The removal of nitrogen and organic compounds (BOD) can be a continues regenerative process that relies primarily on biodegradation. Removal of trace metals, phosphorous, and non-biodegradable organics occurs by physical and chemical removal mechanisms that have limited capacity. Efficiencies for the removal of specific water quality constituents vary widely with the type of soil, level of effluent pre-treatment, loading rate, loading cycle, and temperature.
During SAT, cyclic flooding/drying of the basins is necessary both to improve infiltration rates and to control aerobic/anoxic conditions in the soil. The basins are flooded until infiltration rates decrease due to the development of a surface clogging layer. During flooding, anoxic conditions develop in the upper strata of the soil and aerobic biological activity is limited.
Drying of the soil surface desiccates the clogging layer, which is then removed by natural processes or is physically removed. This aerates the soil allowing for aerobic biological activity and improves infiltration rates when flooding of the basins resumes.
Wastewater in Kuwait:
The total volume of wastewater produced in Kuwait during 1989 was about 250 Ml/d. This was treated in wastewater treatment plants in Ardiya, Riqqa and at Jahra. About 91 Ml/d of treated wastewater is reused for irrigation at the experimental farming station at Sulaibiyah.
The treated wastewater can be supplied to Sulaibiyah from all the three wastewater treatment plants. The rest of the wastewater treated is discharged to the sea. The quality of wastewater discharged to the sea varies between the secondary and tertiary levels.
The total consumption of brackish water in urban areas during 1989 was about 224 Ml/d. If the wastewater produced in Kuwait can be treated to a level acceptable to the public for unrestricted use, then treated wastewater can replace the usage of brackish water, and to a limited extent, freshwater for agricultural and landscaping purposes.
Soil Aquifer Treatment (SAT) in Kuwait:
Aquifer conditions in Kuwait are generally suited for the implementation of SAT.
Optimum conditions for the implementation of the SAT system are:
(1) Depth to water table levels between 3-30 m.

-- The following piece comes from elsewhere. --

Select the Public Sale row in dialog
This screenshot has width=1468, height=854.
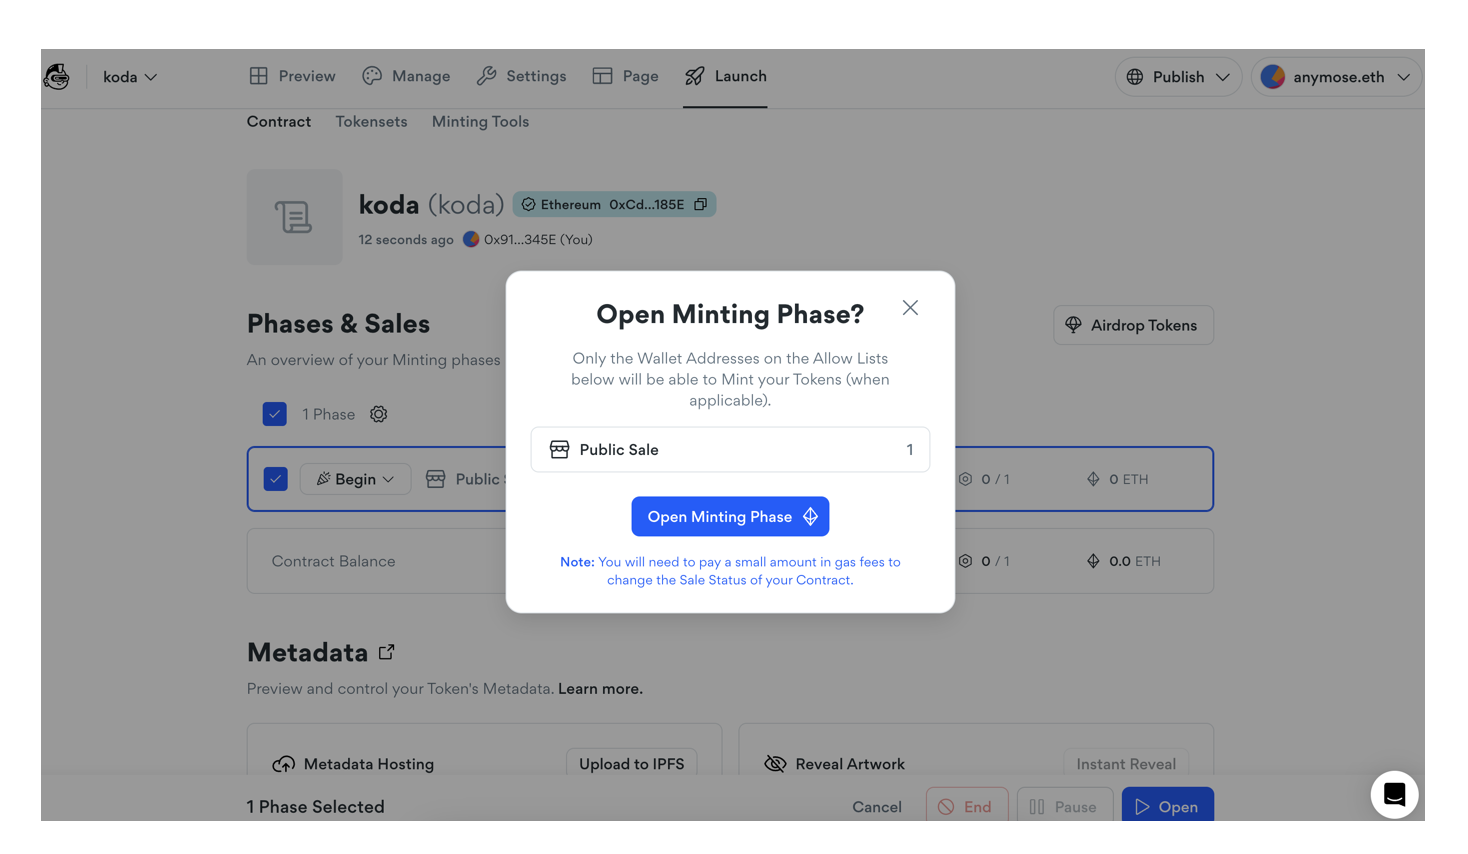tap(730, 450)
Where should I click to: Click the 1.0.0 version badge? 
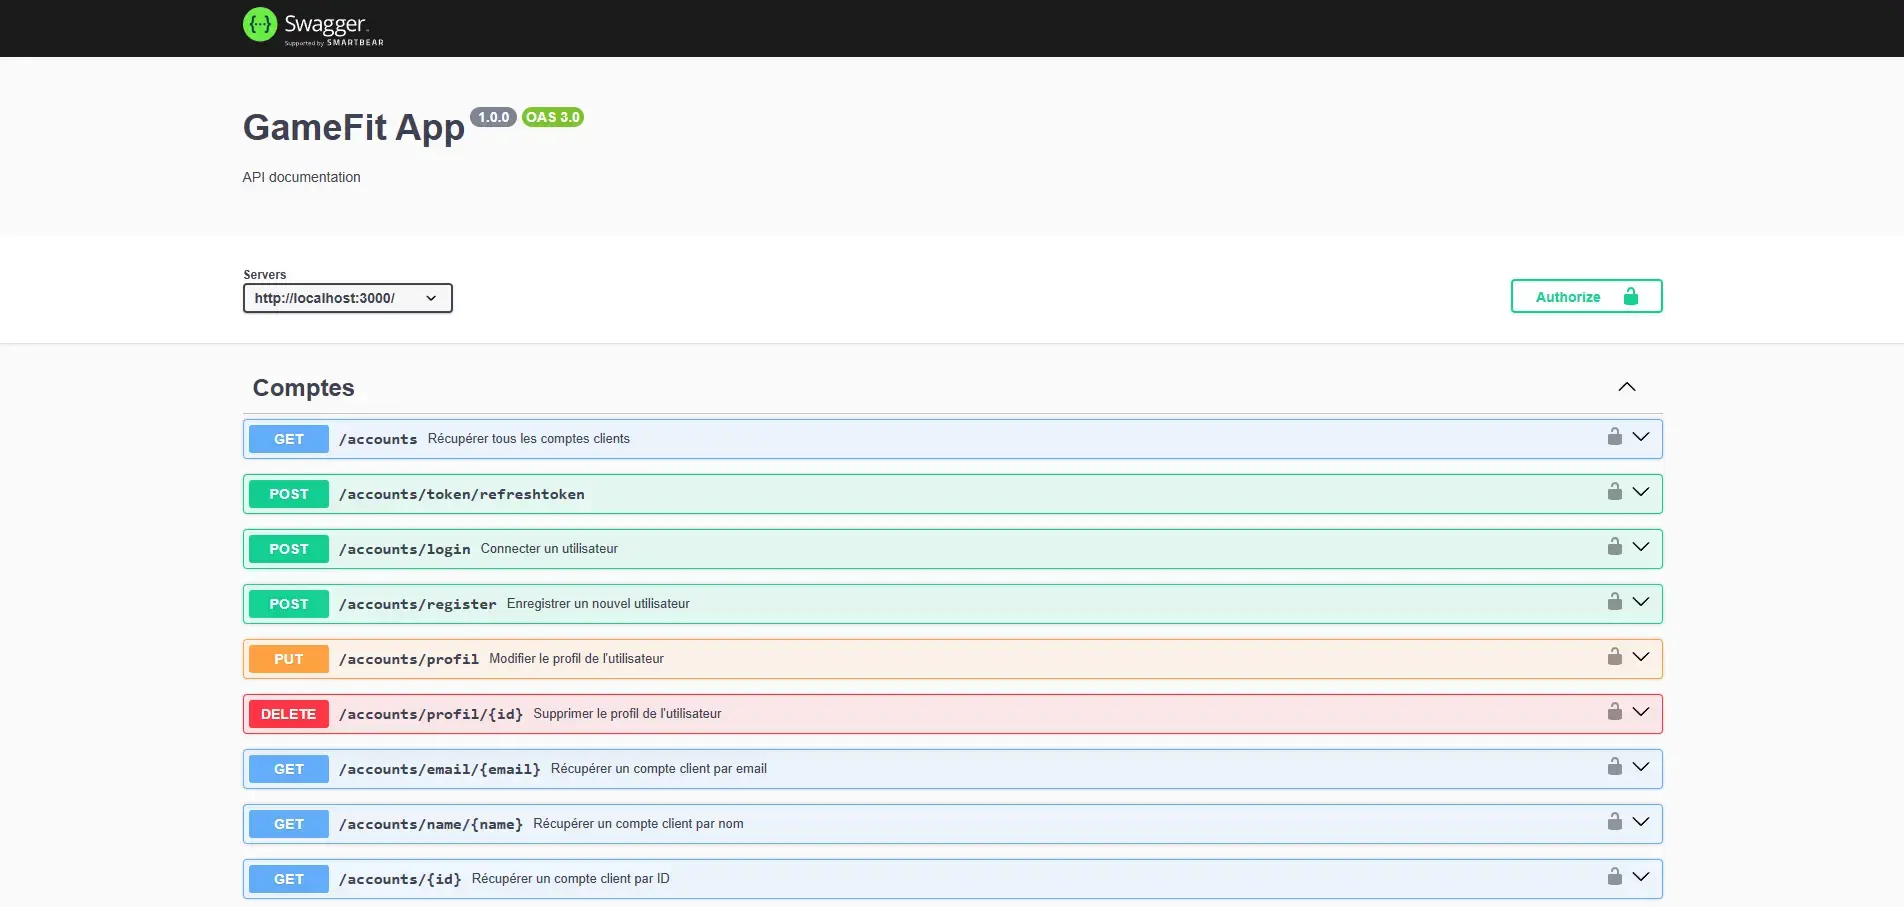click(493, 117)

(2) Unsaturated sections free from major impervious layers,
(3) Close proximity to the source of the wastewater, and
(4) Saline native groundwater quality with total dissolved solids in excess of 10,000 ppm.
Most of these conditions are satisfied at locations close to the existing treatment plants. Probably the most suitable location for the implementation of SAT is the present experimental farming region at Sulaibiyah. The depth to the water table at Sulaibiyah is 20-25 m. The groundwater quality varies between brackish and saline. The existing network of pipes allows transport of treated wastewater from all the three wastewater treatment plants to Sulaibiyah.
The injection of secondary/tertiary treated wastewater could be either by infiltration basins (Fig. 2) or dry injection well (Fig. 3). Assuming loading rates similar to those at Phoenix, Arizona, a 500 x 500 m area will be required for the recharge of about 250 Ml/d of wastewater. Alternatively a total of 400 dry injection wells spread over an area of about 200 × 200 m could be used to recharge the wastewater.